Problem details — Among the entries, find the lines with the string "computer" and report them.

===============

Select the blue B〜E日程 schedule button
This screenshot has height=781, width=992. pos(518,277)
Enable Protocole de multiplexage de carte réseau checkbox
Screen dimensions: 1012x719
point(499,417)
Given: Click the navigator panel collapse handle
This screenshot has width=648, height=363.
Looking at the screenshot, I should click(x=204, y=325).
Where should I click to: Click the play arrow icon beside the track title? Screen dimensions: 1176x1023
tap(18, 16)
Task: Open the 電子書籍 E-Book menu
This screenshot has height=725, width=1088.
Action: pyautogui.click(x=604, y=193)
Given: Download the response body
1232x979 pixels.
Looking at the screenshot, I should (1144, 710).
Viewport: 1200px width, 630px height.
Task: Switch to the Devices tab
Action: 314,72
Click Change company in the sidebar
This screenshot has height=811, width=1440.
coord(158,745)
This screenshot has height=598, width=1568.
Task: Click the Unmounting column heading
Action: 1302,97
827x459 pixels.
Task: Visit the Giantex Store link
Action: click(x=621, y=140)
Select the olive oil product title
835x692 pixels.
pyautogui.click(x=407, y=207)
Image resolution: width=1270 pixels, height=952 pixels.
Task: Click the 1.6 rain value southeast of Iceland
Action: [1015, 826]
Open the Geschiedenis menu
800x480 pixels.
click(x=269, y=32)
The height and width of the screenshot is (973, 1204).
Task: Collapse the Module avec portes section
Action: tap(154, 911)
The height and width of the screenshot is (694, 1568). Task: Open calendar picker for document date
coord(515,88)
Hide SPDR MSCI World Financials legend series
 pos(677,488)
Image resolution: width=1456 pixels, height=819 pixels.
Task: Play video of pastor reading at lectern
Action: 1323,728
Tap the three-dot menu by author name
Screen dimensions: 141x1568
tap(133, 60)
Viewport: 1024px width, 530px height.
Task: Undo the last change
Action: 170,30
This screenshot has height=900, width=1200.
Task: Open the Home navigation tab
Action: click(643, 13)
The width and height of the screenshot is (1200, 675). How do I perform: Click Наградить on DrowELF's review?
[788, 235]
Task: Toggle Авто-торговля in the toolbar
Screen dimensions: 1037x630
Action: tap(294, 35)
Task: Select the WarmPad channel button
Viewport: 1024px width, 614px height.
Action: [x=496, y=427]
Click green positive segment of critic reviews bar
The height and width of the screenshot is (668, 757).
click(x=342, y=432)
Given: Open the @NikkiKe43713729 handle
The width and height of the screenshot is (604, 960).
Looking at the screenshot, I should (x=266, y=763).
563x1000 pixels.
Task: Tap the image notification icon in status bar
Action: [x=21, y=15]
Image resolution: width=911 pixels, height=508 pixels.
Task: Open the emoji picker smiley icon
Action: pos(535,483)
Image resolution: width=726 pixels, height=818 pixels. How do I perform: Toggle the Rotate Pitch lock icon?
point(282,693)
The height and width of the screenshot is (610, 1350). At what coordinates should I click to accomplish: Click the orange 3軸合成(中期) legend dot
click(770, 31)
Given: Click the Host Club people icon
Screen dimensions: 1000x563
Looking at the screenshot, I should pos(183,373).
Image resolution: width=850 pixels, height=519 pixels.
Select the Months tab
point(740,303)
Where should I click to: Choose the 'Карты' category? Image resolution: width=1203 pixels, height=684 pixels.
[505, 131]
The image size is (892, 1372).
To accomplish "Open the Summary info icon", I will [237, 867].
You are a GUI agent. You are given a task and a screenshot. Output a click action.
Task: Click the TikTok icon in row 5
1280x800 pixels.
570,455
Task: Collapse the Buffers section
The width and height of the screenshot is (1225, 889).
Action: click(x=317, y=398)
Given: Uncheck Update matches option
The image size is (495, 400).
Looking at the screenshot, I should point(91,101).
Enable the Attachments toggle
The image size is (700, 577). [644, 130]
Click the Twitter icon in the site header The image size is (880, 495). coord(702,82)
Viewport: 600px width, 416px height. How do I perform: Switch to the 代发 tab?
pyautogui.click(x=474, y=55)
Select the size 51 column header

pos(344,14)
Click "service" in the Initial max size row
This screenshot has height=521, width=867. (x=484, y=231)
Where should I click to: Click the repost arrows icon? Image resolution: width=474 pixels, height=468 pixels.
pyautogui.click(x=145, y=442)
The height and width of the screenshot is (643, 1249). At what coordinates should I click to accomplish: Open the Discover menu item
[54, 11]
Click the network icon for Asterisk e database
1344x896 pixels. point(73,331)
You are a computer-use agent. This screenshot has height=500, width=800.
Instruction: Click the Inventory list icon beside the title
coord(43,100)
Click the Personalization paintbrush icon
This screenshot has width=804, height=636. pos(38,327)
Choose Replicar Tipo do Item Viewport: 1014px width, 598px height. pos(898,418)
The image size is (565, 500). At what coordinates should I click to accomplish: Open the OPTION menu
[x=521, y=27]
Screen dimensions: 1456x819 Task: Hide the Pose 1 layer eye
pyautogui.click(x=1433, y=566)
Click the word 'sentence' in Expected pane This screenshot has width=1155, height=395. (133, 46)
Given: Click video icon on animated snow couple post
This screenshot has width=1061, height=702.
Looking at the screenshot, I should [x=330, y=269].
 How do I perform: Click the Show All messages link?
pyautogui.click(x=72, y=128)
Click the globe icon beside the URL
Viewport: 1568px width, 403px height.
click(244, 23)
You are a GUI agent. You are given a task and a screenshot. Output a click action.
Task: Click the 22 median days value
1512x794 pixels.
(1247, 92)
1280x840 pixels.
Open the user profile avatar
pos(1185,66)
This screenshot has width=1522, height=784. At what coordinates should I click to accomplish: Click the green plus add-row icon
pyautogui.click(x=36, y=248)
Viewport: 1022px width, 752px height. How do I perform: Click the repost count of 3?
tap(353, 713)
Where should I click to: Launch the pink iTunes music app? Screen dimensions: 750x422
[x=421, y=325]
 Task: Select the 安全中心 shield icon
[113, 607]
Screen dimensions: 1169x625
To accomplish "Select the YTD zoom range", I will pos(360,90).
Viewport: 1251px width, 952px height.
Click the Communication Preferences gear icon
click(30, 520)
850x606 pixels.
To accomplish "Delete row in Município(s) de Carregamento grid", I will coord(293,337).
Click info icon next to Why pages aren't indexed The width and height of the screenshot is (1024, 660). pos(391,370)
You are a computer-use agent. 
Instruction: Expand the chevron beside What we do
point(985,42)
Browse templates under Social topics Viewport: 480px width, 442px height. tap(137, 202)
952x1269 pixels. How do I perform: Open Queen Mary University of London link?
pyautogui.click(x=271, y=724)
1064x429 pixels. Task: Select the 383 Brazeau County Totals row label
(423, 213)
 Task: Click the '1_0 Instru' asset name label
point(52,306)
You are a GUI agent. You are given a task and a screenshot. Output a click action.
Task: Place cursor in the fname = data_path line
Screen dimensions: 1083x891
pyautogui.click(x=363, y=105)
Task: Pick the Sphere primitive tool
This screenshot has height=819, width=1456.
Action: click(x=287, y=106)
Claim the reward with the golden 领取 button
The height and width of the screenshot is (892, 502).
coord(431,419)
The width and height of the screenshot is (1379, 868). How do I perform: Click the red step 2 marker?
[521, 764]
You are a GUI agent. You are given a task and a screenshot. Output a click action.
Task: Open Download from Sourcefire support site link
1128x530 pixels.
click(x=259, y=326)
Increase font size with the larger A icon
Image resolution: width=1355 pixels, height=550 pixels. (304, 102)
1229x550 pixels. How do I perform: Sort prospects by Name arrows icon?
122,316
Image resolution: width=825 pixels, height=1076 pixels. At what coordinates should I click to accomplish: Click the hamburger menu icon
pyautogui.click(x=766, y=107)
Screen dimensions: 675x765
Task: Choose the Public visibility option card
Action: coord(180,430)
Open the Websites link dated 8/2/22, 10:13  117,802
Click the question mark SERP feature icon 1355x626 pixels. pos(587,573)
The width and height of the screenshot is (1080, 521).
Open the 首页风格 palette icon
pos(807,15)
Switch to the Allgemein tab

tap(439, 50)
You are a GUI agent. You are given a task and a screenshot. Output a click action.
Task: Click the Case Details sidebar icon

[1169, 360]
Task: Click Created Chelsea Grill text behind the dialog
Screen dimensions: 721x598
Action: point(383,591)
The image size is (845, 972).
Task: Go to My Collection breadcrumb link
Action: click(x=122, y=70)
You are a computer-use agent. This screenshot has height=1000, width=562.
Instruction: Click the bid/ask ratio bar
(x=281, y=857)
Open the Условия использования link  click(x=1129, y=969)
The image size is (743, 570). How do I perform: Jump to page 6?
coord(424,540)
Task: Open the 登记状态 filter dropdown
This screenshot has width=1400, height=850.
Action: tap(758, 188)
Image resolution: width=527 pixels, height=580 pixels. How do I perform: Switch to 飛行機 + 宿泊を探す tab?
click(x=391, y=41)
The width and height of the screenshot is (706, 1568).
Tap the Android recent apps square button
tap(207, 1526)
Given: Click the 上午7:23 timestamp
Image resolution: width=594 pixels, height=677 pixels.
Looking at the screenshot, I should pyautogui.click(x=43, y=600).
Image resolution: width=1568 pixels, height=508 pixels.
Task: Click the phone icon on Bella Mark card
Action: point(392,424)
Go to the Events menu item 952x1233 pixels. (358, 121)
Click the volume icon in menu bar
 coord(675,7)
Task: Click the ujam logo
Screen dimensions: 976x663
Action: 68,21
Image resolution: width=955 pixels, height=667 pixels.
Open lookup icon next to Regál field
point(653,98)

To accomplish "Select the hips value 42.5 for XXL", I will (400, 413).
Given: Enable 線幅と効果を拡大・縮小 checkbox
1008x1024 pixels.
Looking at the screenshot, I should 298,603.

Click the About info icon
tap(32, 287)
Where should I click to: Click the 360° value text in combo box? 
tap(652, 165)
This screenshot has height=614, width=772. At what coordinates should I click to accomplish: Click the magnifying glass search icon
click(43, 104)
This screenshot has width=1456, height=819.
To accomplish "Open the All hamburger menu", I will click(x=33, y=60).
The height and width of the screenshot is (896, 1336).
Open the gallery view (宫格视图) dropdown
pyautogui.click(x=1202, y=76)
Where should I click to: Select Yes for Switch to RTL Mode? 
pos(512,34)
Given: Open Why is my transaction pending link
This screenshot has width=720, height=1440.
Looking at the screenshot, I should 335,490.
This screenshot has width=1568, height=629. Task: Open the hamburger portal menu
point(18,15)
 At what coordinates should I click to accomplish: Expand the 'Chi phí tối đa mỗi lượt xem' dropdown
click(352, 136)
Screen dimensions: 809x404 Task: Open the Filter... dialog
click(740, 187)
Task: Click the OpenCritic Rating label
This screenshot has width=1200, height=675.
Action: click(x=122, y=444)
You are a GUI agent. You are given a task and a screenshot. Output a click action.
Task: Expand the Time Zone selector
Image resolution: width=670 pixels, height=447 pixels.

===============

Finished exercise —
You are a computer-use agent. This screenshot has height=500, width=800.
You are a computer-use agent. 
You are a computer-use agent. This screenshot has height=1000, width=562.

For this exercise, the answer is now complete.